Posted by David1979 | 14.08.08, 18:41 GMT
Suhaib
Religion teaches whatever the beholder wants to be taught. It just depends on how the beholder cherry picks it.
Some see it as a prompt for Jihad. Others as a force for peace.
Stepping back, we need to be using our reason and our logic to identify whether there is any truth to any religious claim.
You are saying God exists. I say ok, please provide some new evidence. So far, there is nothing. Absolutely nothing. Zero. Nil.
I hear the same old arguments. Believers believe because the Koran says so, or because the Bible says so. Time after time after time the same folly, the same nonsense. Stop it. For the sake of our children and your children stop it.
Posted by Rob | 14.08.08, 18:21 GMT
Nazrul,
As I believe I have made clear, I find the Koran to be a mixture of contradictions. Some beautiful verses, some disgusting verses.

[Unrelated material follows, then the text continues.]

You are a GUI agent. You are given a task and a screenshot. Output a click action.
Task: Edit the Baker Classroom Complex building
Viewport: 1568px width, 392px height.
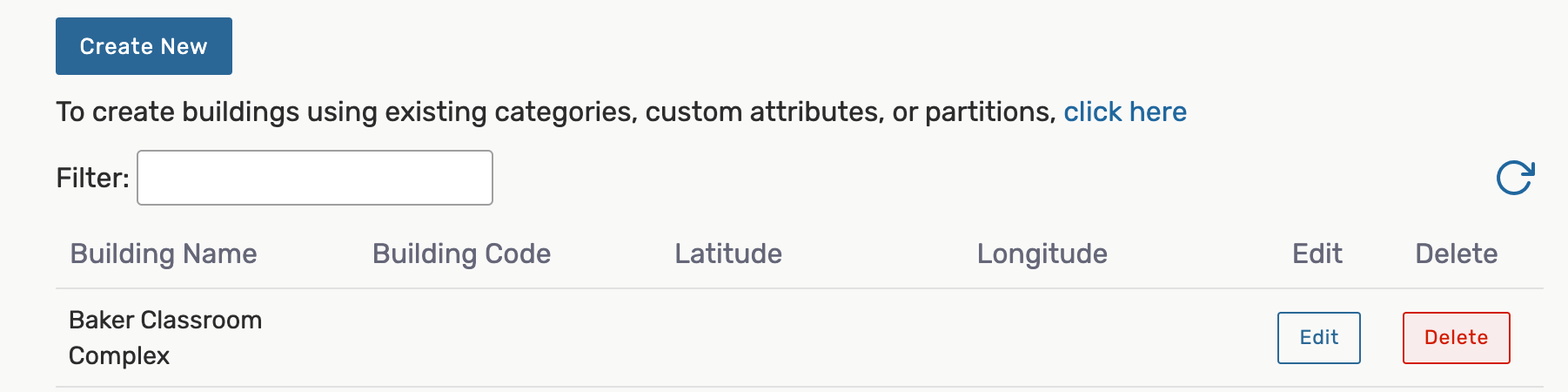pos(1318,338)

And as we all know Muslims interpret them differently, with some sects using them to promote kindness and tolerance, whilst others regard it as a the divine order to conquer.
The Koran can say anything the beholder wishes.
Frankly, if God exists I feel he would have produced a much better book.
Posted by Rob | 14.08.08, 18:06 GMT
Johann Hari's article about cowardice towards Islam well overdue. If you read the article in your paper issued on the 10 February this year reporting up to 17,000 women in Britain subjected to violence the Home Office is mentioned along with the ACPO and FMU the word Muslim is mentioned just twice.Most readers will know that the article is overwhelmingly concerned with Muslim women
Posted by James Mills | 14.08.08, 18:00 GMT
John Appleby
you're right - very, very weird...
can you log in as 'the poster formerly known as...' and see what happens?
Macha
Posted by Macha | 14.08.08, 17:58 GMT
Dear, dear Nasrul
there are thousands like you, granted, and even more over here who say the same about xtianity.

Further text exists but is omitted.